Things like time management, concentration, retaining information, short-term memory and finishing work on time seemed impossible and I had such poor self-esteem and anxiety as a result.
But soon after, I started to question whether it was about my ability: maybe I’m not lazy, careless or disinterested in learning. Maybe there was something holding me back from succeeding.
This thought drove me to the internet and I printed out a list of symptoms for Attention Deficit Hyperactivity Disorder (ADHD). I highlighted all that applied to me. I learned that ADHD is a brain condition that led to frequent inattention, hyperactivity and impulsiveness, and finally all of my difficulties in school were starting to make sense.
Later, I reached out to a therapist and I was officially diagnosed with ADHD.
A diagnosis can be a negative experience, but for me, it was a huge sigh of relief.
I finally understood why I am the way I am. It was reassuring to know that all of my struggles were due to neurological imbalances and not character flaws.
I was different, not broken.
For so much of my childhood, I lived my life apologetically, as if my existence was somehow a burden. I believed I was incompetent and destined for failure, and my grades would never improve.
With the help of medication and weekly therapy, I was able to bring my GPA up from 2.9 to 3.65, and I started to feel good about myself and my intelligence.
I also learned that success looks different for everyone, and that academic grades aren’t the only achievement that matters.
My first semester after transferring to Temple I took a journalism and society course. Although I started off well, I got overwhelmed towards the end and actually failed the class. It was a familiar feeling, having struggled academically my whole life, yet it hurt nevertheless.

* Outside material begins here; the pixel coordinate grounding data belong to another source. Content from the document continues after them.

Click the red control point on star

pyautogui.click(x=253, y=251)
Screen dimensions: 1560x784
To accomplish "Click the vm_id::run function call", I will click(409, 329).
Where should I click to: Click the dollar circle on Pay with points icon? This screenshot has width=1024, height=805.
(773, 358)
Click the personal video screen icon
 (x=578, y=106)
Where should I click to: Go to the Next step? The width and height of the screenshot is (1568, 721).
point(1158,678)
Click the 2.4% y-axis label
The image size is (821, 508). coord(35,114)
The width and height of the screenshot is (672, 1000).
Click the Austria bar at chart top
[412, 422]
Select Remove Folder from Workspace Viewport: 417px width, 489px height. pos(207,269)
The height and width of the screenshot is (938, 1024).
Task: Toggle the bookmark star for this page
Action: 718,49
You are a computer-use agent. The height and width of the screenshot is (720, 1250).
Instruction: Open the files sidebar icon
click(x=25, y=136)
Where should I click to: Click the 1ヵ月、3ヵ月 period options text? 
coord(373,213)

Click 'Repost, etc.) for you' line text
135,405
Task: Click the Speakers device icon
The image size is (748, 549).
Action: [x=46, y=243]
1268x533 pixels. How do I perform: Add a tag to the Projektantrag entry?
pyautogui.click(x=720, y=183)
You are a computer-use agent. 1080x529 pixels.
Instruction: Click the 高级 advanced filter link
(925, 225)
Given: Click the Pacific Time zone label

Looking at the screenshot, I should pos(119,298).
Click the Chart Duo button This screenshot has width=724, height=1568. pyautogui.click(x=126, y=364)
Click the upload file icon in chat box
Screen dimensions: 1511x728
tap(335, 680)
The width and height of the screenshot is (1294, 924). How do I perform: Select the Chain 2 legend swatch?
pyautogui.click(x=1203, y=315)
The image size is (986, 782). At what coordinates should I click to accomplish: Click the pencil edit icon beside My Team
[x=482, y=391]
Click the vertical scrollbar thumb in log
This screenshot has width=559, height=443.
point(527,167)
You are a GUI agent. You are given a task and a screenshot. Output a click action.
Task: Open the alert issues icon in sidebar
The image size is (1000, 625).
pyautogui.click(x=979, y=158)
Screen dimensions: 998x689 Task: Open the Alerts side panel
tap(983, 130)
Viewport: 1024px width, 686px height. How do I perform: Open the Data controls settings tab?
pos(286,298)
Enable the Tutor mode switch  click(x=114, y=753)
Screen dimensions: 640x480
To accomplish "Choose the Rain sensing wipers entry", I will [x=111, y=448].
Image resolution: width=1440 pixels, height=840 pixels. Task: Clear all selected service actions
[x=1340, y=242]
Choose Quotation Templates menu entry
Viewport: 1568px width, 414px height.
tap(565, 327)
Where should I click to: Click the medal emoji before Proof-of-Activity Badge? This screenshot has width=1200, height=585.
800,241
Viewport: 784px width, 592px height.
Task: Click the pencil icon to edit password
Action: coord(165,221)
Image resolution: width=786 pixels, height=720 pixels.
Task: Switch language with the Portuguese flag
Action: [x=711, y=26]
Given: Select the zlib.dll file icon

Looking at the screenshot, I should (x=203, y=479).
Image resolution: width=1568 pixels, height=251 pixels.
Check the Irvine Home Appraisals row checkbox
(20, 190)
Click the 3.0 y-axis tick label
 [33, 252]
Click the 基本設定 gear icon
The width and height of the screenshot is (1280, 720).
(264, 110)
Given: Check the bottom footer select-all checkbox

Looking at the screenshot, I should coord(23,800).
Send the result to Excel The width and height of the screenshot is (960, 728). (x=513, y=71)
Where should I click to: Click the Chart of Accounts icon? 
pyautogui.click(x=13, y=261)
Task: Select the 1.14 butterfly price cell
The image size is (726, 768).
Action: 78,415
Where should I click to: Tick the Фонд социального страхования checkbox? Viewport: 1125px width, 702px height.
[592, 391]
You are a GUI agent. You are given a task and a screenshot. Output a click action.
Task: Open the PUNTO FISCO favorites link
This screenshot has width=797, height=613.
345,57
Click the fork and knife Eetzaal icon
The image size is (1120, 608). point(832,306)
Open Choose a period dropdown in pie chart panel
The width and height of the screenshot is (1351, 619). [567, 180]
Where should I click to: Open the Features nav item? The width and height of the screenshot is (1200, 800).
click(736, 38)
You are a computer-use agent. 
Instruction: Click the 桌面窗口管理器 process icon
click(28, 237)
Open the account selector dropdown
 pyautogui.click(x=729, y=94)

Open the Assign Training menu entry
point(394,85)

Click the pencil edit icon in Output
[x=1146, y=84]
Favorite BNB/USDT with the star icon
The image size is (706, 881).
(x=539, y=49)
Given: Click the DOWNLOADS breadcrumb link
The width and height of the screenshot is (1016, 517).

But I knew I could do better so I pushed myself to retake the class. In doing so, I fell in love with journalism. I worked really hard to focus on studying despite my ADHD.
I finished the class with a B+ and I am proud of myself for that.
It’s been 12 years since my diagnosis. I’ve been rebuilding my self esteem and learning to work with my brain. Today, I am in love with all the gifts that ADHD has given me and although I have weaknesses, I can succeed.
I might not get an award for doing my homework and getting better grades, but I’m proud of myself, and that’s what’s most important.